>>

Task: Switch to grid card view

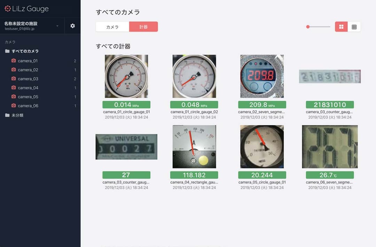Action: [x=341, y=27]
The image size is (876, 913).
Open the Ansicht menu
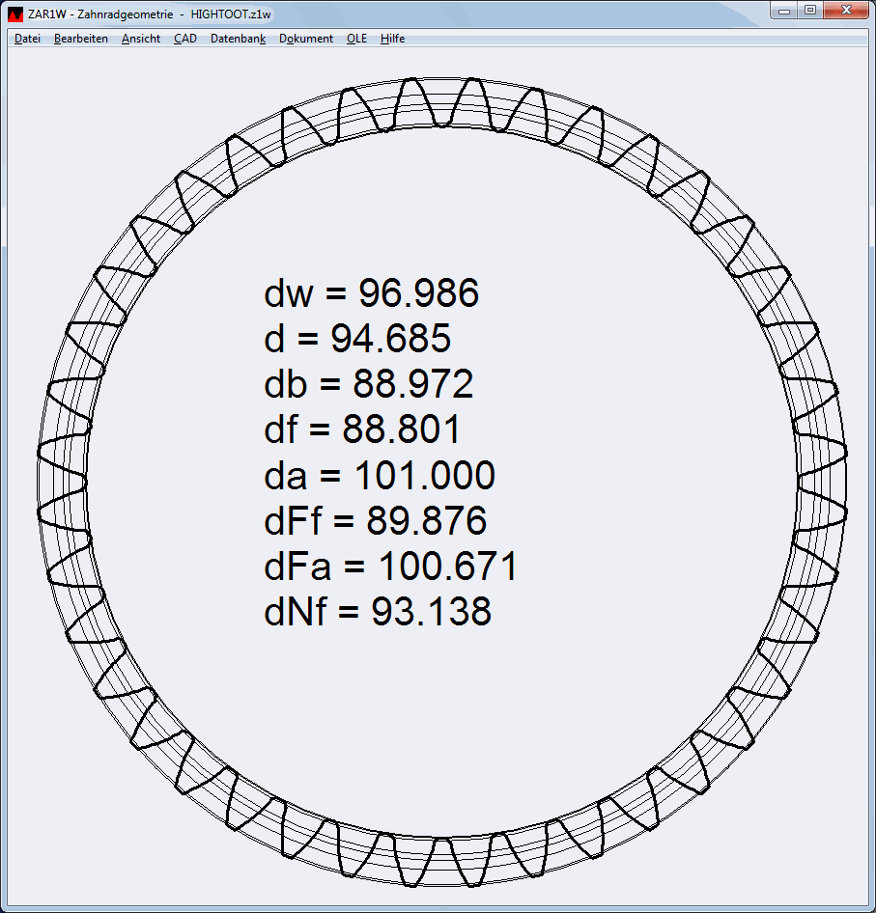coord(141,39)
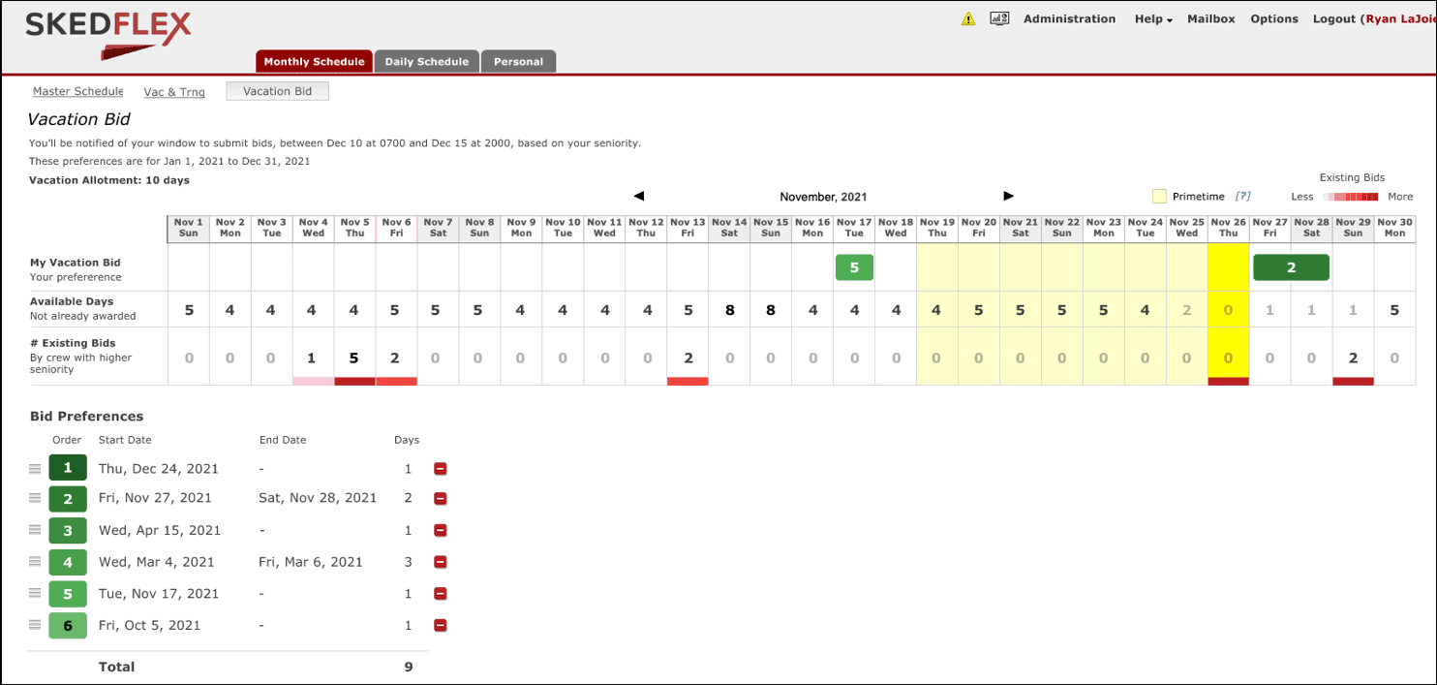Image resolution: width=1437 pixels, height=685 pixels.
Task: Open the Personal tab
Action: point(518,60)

<<
>>

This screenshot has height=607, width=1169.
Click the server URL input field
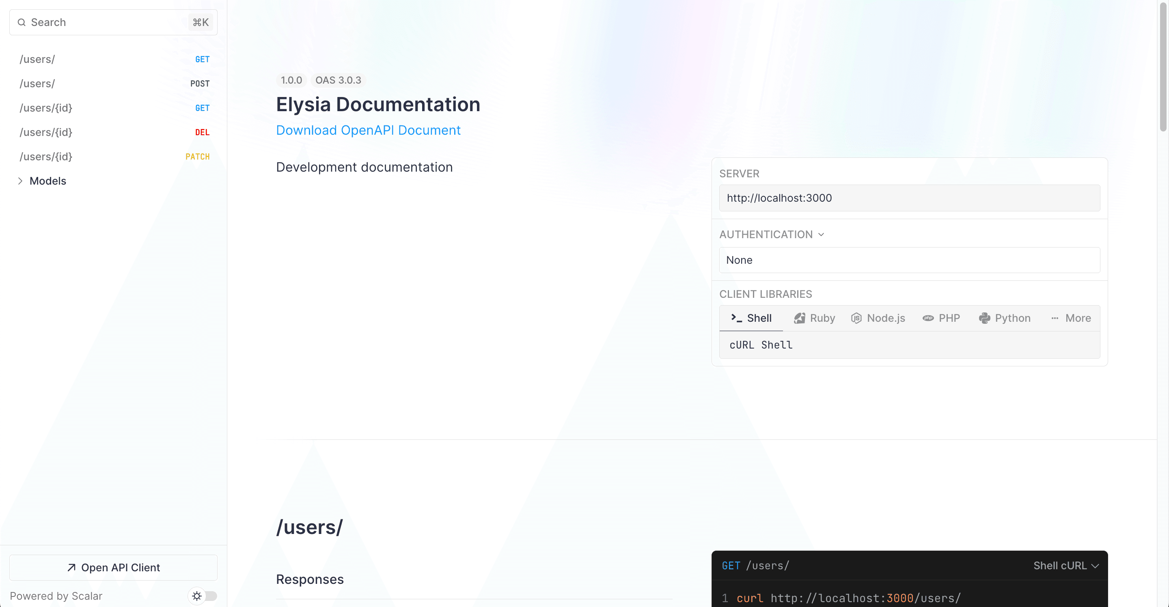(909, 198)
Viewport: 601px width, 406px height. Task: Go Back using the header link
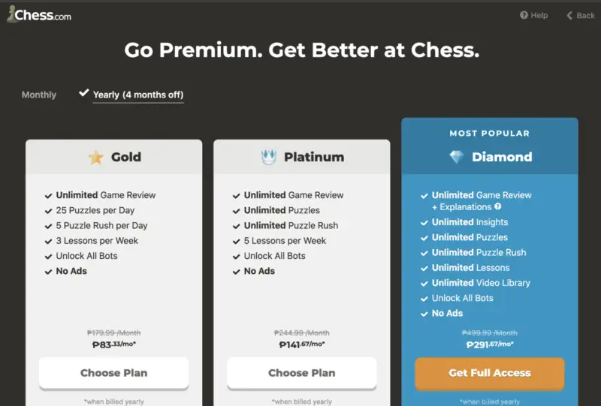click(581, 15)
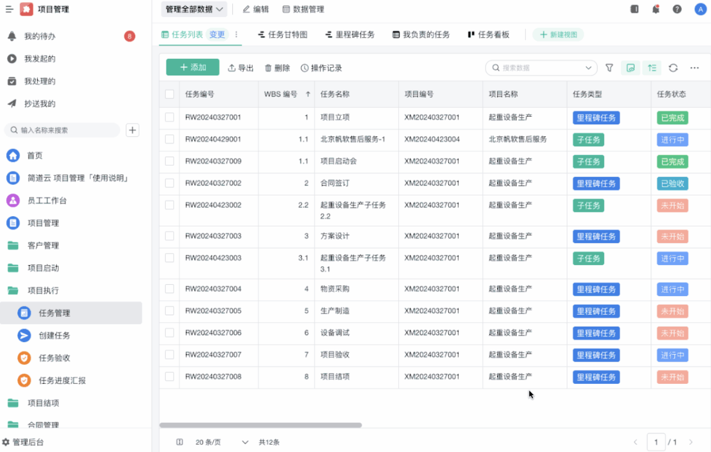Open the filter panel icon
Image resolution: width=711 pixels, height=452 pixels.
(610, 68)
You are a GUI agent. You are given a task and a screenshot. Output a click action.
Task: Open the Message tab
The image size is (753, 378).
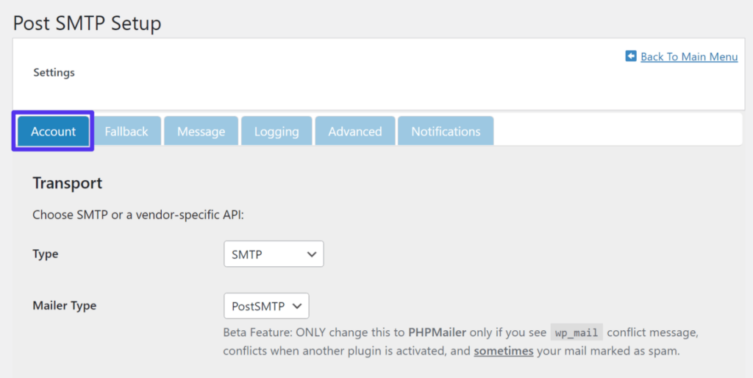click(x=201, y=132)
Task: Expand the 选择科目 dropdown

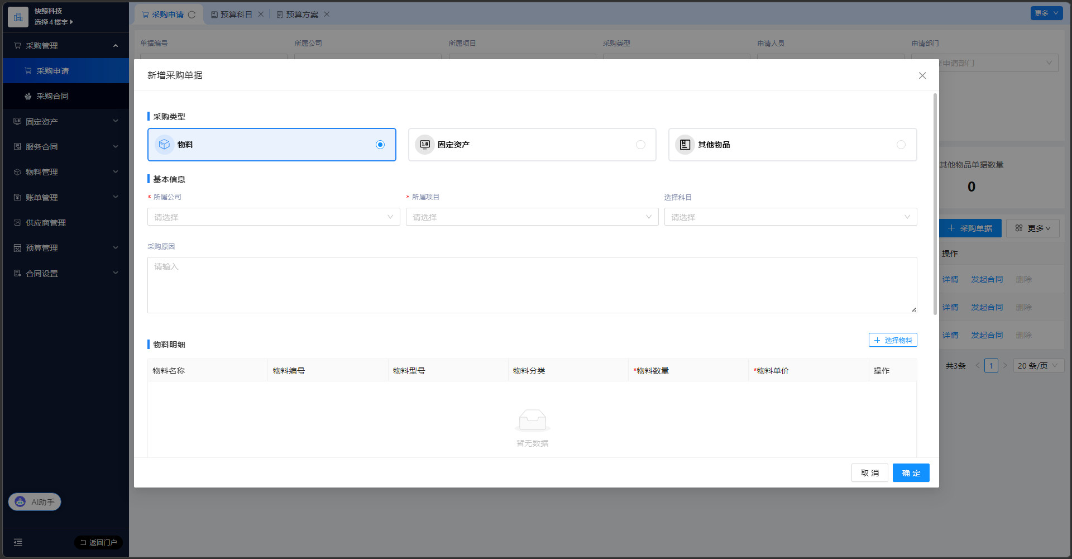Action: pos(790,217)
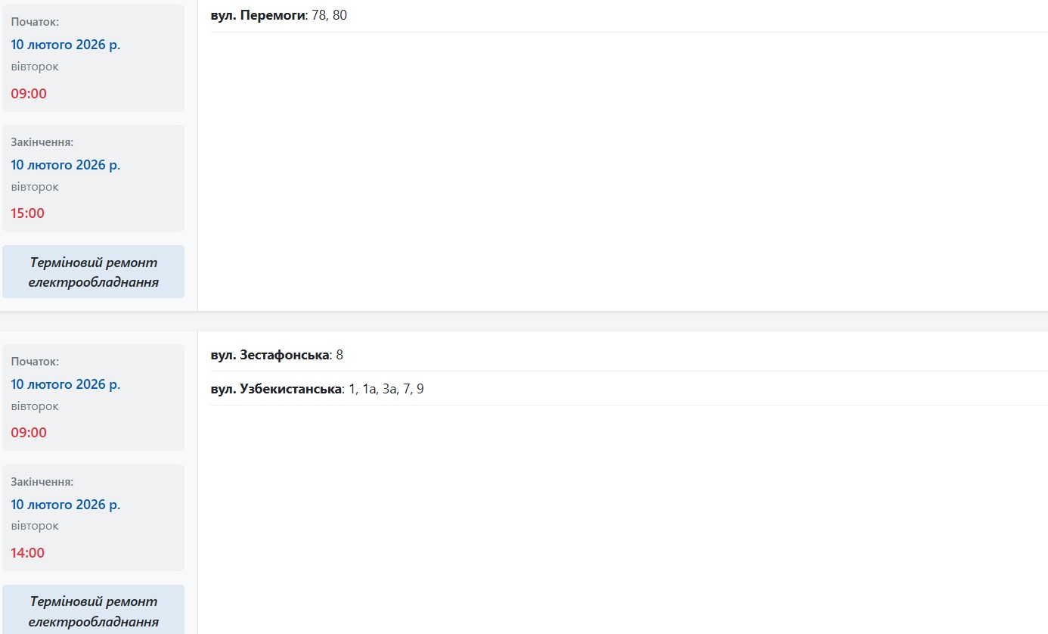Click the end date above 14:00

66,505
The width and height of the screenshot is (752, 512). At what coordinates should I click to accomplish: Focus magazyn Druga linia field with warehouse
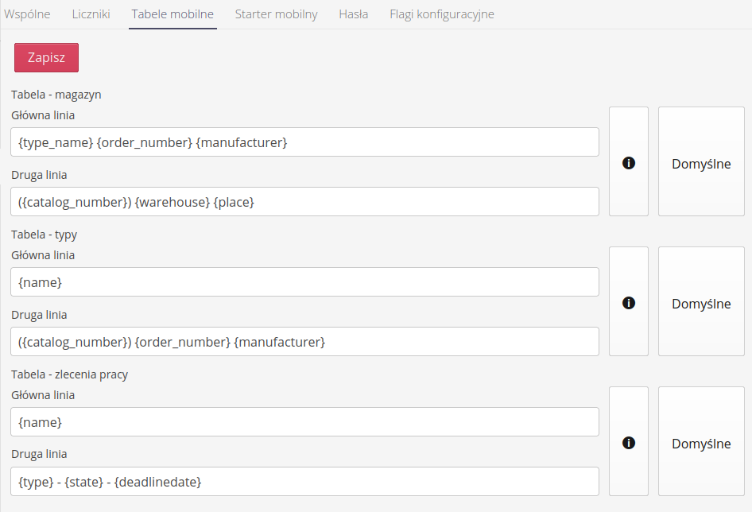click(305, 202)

<<
>>

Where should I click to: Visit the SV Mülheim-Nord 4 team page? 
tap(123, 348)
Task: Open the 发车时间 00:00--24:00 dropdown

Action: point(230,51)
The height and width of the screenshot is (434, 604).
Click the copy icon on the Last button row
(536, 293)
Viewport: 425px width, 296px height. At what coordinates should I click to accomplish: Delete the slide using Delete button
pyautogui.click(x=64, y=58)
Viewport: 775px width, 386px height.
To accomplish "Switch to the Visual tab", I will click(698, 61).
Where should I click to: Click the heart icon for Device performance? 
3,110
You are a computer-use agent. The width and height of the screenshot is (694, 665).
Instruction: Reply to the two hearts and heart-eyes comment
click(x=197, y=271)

<<

→ Given request:
Copy out the rows again, beginning at the line that contains "Task: Switch to grid card view" and stopping after the line that contains "Action: point(518,60)". Leave the pictures out.

→ Worked answer:
Task: Switch to grid card view

Action: [x=341, y=27]
The image size is (876, 913).
Open the Ansicht menu
coord(141,39)
Image resolution: width=1437 pixels, height=685 pixels.
Task: Open the Personal tab
Action: point(518,60)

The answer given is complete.